▶ [Dataset content]
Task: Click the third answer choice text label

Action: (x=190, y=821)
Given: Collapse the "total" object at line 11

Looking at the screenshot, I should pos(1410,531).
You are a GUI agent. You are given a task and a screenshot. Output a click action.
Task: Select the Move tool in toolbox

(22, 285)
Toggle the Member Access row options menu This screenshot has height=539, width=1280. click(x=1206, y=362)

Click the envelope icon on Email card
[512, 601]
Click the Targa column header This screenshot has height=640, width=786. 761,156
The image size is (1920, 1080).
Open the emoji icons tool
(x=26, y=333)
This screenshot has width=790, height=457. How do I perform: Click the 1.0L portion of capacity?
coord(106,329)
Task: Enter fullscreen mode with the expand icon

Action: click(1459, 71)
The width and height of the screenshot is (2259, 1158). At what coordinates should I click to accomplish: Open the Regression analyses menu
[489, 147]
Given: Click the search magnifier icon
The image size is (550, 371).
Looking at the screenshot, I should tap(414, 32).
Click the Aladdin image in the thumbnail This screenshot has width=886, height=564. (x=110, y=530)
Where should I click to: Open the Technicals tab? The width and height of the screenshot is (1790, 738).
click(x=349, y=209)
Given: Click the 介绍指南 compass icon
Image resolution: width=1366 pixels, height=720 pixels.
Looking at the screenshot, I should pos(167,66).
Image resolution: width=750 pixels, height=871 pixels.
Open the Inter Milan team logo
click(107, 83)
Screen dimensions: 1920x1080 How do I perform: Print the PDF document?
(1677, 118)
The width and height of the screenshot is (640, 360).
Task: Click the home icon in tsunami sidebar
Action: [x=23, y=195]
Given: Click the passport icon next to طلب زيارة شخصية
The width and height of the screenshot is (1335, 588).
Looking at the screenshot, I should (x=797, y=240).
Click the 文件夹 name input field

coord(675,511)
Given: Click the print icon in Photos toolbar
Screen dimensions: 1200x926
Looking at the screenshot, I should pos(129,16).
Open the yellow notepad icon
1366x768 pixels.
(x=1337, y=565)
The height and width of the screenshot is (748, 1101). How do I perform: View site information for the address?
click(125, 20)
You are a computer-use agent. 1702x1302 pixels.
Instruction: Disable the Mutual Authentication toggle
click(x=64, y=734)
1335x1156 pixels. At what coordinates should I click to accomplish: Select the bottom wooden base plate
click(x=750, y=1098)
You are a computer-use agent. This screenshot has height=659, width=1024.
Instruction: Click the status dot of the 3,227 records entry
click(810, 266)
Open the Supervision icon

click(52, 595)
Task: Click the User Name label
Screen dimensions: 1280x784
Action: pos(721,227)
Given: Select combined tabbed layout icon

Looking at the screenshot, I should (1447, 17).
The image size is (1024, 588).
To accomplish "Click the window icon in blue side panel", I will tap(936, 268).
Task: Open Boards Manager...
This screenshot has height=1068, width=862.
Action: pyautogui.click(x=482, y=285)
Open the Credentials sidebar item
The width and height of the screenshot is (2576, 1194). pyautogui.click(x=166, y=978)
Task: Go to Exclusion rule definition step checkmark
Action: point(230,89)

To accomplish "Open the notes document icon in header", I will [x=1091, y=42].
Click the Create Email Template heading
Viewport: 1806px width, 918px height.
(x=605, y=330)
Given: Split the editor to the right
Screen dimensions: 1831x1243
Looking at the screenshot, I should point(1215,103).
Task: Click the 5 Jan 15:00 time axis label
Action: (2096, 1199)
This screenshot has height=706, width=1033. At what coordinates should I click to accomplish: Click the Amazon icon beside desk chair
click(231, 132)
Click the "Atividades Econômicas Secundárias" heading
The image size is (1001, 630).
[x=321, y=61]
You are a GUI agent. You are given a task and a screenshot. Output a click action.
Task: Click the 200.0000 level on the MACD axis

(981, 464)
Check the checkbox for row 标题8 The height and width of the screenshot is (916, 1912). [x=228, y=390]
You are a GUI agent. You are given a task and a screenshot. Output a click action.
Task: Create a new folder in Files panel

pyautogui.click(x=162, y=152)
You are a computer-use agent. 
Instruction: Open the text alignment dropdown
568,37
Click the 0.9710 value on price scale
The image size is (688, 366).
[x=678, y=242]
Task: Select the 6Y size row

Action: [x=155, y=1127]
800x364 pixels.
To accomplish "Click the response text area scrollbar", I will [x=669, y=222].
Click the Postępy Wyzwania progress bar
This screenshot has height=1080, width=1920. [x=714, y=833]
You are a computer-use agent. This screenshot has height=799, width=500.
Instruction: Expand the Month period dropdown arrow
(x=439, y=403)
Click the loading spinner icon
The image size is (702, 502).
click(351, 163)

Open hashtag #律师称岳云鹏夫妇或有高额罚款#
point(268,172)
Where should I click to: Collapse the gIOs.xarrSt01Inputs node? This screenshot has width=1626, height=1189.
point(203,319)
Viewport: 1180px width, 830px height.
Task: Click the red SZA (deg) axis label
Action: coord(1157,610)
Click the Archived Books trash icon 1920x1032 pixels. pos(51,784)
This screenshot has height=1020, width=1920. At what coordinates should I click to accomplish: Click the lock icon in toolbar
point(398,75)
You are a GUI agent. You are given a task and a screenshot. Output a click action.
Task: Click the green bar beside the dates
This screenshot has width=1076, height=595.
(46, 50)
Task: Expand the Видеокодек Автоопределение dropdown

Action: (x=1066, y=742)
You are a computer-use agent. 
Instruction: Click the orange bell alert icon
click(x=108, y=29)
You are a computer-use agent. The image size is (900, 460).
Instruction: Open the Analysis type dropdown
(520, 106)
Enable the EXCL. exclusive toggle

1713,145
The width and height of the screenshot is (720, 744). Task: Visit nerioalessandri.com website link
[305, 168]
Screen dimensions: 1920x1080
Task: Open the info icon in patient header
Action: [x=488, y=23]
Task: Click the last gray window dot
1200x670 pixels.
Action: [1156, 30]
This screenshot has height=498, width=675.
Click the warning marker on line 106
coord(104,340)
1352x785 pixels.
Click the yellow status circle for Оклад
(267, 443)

▶ [Task objective] Rewrite the rows above, substituting "Goal:" for every occurrence of "Given:" and changing nothing else.

▶ [Output for this task]
Task: Click the third answer choice text label

Action: (x=190, y=821)
Goal: Collapse the "total" object at line 11

Looking at the screenshot, I should pos(1410,531).
You are a GUI agent. You are given a task and a screenshot. Output a click action.
Task: Select the Move tool in toolbox

(22, 285)
Toggle the Member Access row options menu This screenshot has height=539, width=1280. click(x=1206, y=362)

Click the envelope icon on Email card
[512, 601]
Click the Targa column header This screenshot has height=640, width=786. 761,156
The image size is (1920, 1080).
Open the emoji icons tool
(x=26, y=333)
This screenshot has width=790, height=457. How do I perform: Click the 1.0L portion of capacity?
coord(106,329)
Task: Enter fullscreen mode with the expand icon

Action: click(1459, 71)
The width and height of the screenshot is (2259, 1158). At what coordinates should I click to accomplish: Open the Regression analyses menu
[489, 147]
Goal: Click the search magnifier icon
The image size is (550, 371).
Looking at the screenshot, I should tap(414, 32).
Click the Aladdin image in the thumbnail This screenshot has width=886, height=564. (x=110, y=530)
Where should I click to: Open the Technicals tab? The width and height of the screenshot is (1790, 738).
click(x=349, y=209)
Goal: Click the 介绍指南 compass icon
Image resolution: width=1366 pixels, height=720 pixels.
Looking at the screenshot, I should pos(167,66).
Image resolution: width=750 pixels, height=871 pixels.
Open the Inter Milan team logo
click(107, 83)
Screen dimensions: 1920x1080 How do I perform: Print the PDF document?
(1677, 118)
The width and height of the screenshot is (640, 360).
Task: Click the home icon in tsunami sidebar
Action: [x=23, y=195]
Goal: Click the passport icon next to طلب زيارة شخصية
The width and height of the screenshot is (1335, 588).
Looking at the screenshot, I should (x=797, y=240).
Click the 文件夹 name input field

coord(675,511)
Goal: Click the print icon in Photos toolbar
Screen dimensions: 1200x926
Looking at the screenshot, I should pos(129,16).
Open the yellow notepad icon
1366x768 pixels.
(x=1337, y=565)
The height and width of the screenshot is (748, 1101). How do I perform: View site information for the address?
click(125, 20)
You are a computer-use agent. 1702x1302 pixels.
Instruction: Disable the Mutual Authentication toggle
click(x=64, y=734)
1335x1156 pixels. At what coordinates should I click to accomplish: Select the bottom wooden base plate
click(x=750, y=1098)
You are a computer-use agent. This screenshot has height=659, width=1024.
Instruction: Click the status dot of the 3,227 records entry
click(810, 266)
Open the Supervision icon

click(52, 595)
Task: Click the User Name label
Screen dimensions: 1280x784
Action: pos(721,227)
Goal: Select combined tabbed layout icon

Looking at the screenshot, I should (1447, 17).
The image size is (1024, 588).
To accomplish "Click the window icon in blue side panel", I will tap(936, 268).
Task: Open Boards Manager...
This screenshot has height=1068, width=862.
Action: pyautogui.click(x=482, y=285)
Open the Credentials sidebar item
The width and height of the screenshot is (2576, 1194). pyautogui.click(x=166, y=978)
Task: Go to Exclusion rule definition step checkmark
Action: point(230,89)

To accomplish "Open the notes document icon in header", I will [x=1091, y=42].
Click the Create Email Template heading
Viewport: 1806px width, 918px height.
(x=605, y=330)
Goal: Split the editor to the right
Screen dimensions: 1831x1243
Looking at the screenshot, I should point(1215,103).
Task: Click the 5 Jan 15:00 time axis label
Action: (2096, 1199)
This screenshot has height=706, width=1033. At what coordinates should I click to accomplish: Click the Amazon icon beside desk chair
click(231, 132)
Click the "Atividades Econômicas Secundárias" heading
The image size is (1001, 630).
[x=321, y=61]
You are a GUI agent. You are given a task and a screenshot. Output a click action.
Task: Click the 200.0000 level on the MACD axis

(981, 464)
Check the checkbox for row 标题8 The height and width of the screenshot is (916, 1912). [x=228, y=390]
You are a GUI agent. You are given a task and a screenshot. Output a click action.
Task: Create a new folder in Files panel

pyautogui.click(x=162, y=152)
You are a computer-use agent. 
Instruction: Open the text alignment dropdown
568,37
Click the 0.9710 value on price scale
The image size is (688, 366).
[x=678, y=242]
Task: Select the 6Y size row

Action: [x=155, y=1127]
800x364 pixels.
To accomplish "Click the response text area scrollbar", I will [x=669, y=222].
Click the Postępy Wyzwania progress bar
This screenshot has height=1080, width=1920. [x=714, y=833]
You are a computer-use agent. This screenshot has height=799, width=500.
Instruction: Expand the Month period dropdown arrow
(x=439, y=403)
Click the loading spinner icon
The image size is (702, 502).
click(351, 163)

Open hashtag #律师称岳云鹏夫妇或有高额罚款#
point(268,172)
Where should I click to: Collapse the gIOs.xarrSt01Inputs node? This screenshot has width=1626, height=1189.
point(203,319)
Viewport: 1180px width, 830px height.
Task: Click the red SZA (deg) axis label
Action: coord(1157,610)
Click the Archived Books trash icon 1920x1032 pixels. pos(51,784)
This screenshot has height=1020, width=1920. At what coordinates should I click to accomplish: Click the lock icon in toolbar
point(398,75)
You are a GUI agent. You are given a task and a screenshot. Output a click action.
Task: Click the green bar beside the dates
This screenshot has width=1076, height=595.
(46, 50)
Task: Expand the Видеокодек Автоопределение dropdown

Action: (x=1066, y=742)
You are a computer-use agent. 
Instruction: Click the orange bell alert icon
click(x=108, y=29)
You are a computer-use agent. The image size is (900, 460).
Instruction: Open the Analysis type dropdown
(520, 106)
Enable the EXCL. exclusive toggle

1713,145
The width and height of the screenshot is (720, 744). Task: Visit nerioalessandri.com website link
[305, 168]
Screen dimensions: 1920x1080
Task: Open the info icon in patient header
Action: [x=488, y=23]
Task: Click the last gray window dot
1200x670 pixels.
Action: [1156, 30]
This screenshot has height=498, width=675.
Click the warning marker on line 106
coord(104,340)
1352x785 pixels.
Click the yellow status circle for Оклад
(267, 443)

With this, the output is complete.